Context critical for training models

Thompson and Niblock acknowledged that industry input will be critical to developing generative AI applications, especially when training the models that will propel their learning. At this embryonic stage of development and adoption, there is a skills shortage for both building and training models and integrating new processes into existing technology.

“At the moment, software developers, software providers will be responsible for building these models and training them, and we need to know the context, we need to know how to train them,” Niblock said. “Generative AI, large language models and machine learning has been likened to a child. It will believe everything that you tell it and repeat everything that you tell it.”

Thompson concurred that conscious effort must be taken to incorporate diversity at the back end. “If you’re trying to create an experience that fits everybody, think about your prompt engineers, who they are and the backgrounds and context they represent. It’s a really important time to focus on the people behind as much as the technology,” he advised.

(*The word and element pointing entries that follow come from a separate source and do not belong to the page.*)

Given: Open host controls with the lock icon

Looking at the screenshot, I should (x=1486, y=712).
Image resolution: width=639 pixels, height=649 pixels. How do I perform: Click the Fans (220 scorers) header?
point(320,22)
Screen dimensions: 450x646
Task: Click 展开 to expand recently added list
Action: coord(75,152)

Prospective adopters may also want to consider embodied carbon.

“We see the word ‘cloud’ and perhaps we don’t appreciate the enormous amount of physical infrastructure that actually exists to power that,” Niblock said. “The data centres required to process some of this ML (machine learning) and LLM (large language model) data now cost in the tens of millions to build and use phenomenal amounts of power.”

Barbara Carss is editor-in-chief of Canadian Property Management.